Dos ancianos mueren en incendio en Encino

Madre e hijo no pudieron escapar del fuego, otras seis personas lesionadas
Dos ancianos mueren en incendio en Encino
Daños en el interior del edificio de apartamentos donde ocurrió el incendio.
Foto: Marvelia Alpízar / La Opinión

El incendio que cobró la vida de madre e hijo la noche del jueves en Encino dejó consternados a sus vecinos, especialmente a aquellos con quienes mantenían una relación estrecha.

“Era una persona muy activa. Hasta hace poco se la pasaba trabajando en los jardines”, dijo Andrea Dyton, refiriéndose a la anciana de 98 años. “Ella todavía manejaba y no usaba lentes”, añadió la joven, destacando que la anciana tenía nietos y bisnietos.

Dyton es amiga de una de las nietas de la anciana, quien vivía con su hijo de 74 años en el tercer piso del condominio. Familiares de las víctimas viven en Valencia y fue a través de Dyton y otro vecino, Art Méndez, que se enteraron de lo que había pasado en el condominio.

“Tuvimos que llamarlos, porque si no, no se habrían podido enterar de lo que sucedía”, dijo Méndez.

Los residentes del condominio aún se preguntaban las causas del incendio que se originó en el tercer piso del condominio Encino Spa, ubicado en la cuadra 5300 de la Avenida Lindley, en Encino. De acuerdo con información del Departamento de Bomberos de Los Ángeles (LAFD), el siniestro se originó poco antes de las nueve de la noche.

Jaime Moore, portavoz del LAFD destacó que en las labores participaron unos 100 bomberos a quienes les tomó como hora y media controlar el siniestro. Para llegar hasta el departamento, tuvieron que atravesar una espesa nube de humo que cubría el pasillo del tercer piso.

“Cuando abrieron la puerta de la unidad, se encontraron con un incendio voraz”, dijo Moore. “Los bomberos comenzaron a luchar contra el fuego y encontraron dos cuerpos que ya habían sucumbido al humo y al monóxido de carbono”, añadió. Aunque la oficina del forense no había revelado aún sus nombres, los vecinos los identificaron como Marilyn y Michael Ahrens.
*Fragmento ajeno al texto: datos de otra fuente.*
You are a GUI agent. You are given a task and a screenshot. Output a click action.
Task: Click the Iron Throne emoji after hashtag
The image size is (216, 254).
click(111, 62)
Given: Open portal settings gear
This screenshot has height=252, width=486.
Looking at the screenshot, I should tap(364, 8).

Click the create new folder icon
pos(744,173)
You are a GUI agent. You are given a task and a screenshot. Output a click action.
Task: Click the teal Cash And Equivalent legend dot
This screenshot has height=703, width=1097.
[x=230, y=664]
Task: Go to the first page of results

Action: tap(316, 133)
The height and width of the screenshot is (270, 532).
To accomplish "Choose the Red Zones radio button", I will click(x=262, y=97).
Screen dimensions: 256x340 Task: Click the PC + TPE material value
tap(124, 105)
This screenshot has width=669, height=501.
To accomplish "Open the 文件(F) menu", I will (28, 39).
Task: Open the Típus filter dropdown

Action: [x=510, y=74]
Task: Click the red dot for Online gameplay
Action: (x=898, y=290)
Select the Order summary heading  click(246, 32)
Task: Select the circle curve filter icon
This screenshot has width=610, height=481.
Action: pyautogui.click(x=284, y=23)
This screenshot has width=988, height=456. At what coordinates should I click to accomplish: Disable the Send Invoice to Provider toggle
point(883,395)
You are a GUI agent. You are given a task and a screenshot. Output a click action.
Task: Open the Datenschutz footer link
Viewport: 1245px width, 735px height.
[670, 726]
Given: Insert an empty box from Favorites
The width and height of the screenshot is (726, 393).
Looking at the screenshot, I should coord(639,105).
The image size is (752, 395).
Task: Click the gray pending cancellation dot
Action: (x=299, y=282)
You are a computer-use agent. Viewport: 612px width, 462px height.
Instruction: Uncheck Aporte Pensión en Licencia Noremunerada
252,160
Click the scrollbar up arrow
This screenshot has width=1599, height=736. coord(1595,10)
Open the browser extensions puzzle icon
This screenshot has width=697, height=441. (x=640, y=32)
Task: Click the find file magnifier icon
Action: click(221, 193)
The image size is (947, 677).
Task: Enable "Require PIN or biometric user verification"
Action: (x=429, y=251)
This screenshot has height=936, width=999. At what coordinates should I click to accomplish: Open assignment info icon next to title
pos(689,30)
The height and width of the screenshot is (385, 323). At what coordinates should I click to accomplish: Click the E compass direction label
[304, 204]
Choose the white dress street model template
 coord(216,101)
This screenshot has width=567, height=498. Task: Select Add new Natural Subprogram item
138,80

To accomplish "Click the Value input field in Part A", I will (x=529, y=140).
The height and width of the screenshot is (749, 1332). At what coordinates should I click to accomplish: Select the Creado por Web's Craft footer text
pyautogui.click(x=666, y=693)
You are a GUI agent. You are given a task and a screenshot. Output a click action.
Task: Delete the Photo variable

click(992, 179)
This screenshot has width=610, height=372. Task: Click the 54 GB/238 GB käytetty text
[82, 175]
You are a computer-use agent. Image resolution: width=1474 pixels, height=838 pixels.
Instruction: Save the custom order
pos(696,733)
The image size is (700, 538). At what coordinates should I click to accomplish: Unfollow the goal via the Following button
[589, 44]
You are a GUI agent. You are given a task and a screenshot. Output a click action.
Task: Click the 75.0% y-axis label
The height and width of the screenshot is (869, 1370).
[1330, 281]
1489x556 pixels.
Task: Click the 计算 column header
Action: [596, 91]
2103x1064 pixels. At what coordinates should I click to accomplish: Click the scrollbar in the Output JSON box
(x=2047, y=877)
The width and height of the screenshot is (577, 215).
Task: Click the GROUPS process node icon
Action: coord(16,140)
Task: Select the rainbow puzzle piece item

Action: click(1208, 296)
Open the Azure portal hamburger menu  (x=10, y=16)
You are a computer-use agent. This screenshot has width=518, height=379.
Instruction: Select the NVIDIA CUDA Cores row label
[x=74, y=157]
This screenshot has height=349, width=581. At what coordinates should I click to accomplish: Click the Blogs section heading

Además de las dos víctimas fatales, seis personas resultaron afectadas por el humo y fueron enviadas al hospital. Solo una de ellas había sido dada de alta.

Moore también destacó que las investigaciones realizadas se pudo determinar que las alarmas contra incendios de la unidad no estaban funcionando apropiadamente.

“Es algo que preocupa”, dijo Moore. “Fui a la unidad que estaba al lado y descubrí que tampoco estaban funcionando”, añadió.

Como prevención, varios bomberos revisaron las alarmas de todas las unidades del edificio y regalaban dispositivos en donde consideraban que faltaban o descubrían que no estaban funcionando. Esa iniciativa es parte de un programa denominado Educación Sobre Alarmas Contra Incendio Seguras.

“La mayoría de las alarmas están funcionado pero hemos descubierto que no todas las habitaciones tienen”, dijo Moore, añadiendo que en los pasillos existen alarmas que deben ser activadas manualmente para avisar a los inquilinos sobre un incendio. Sin embargo, nadie las activó.

El encargado del mantenimiento del edificio estaba extrañado porque anualmente se aseguran que todas las alarmas estén funcionando.

“Cada año vienen a chequearlo. No se puede decir que lo han dejado sin mantenimiento. Se ha mantenido y lo único que el sistema tiene es que es viejo”, dijo Noel, quien no quiso dar su apellido.

Para Noel, fue una suerte que el incendio no hubiera ocurrido más tarde.

“Gracias a Dios que el incendio fue temprano. Si hubiera sido en la madrugada, habría agarrado fuego la mitad del edificio”, dijo.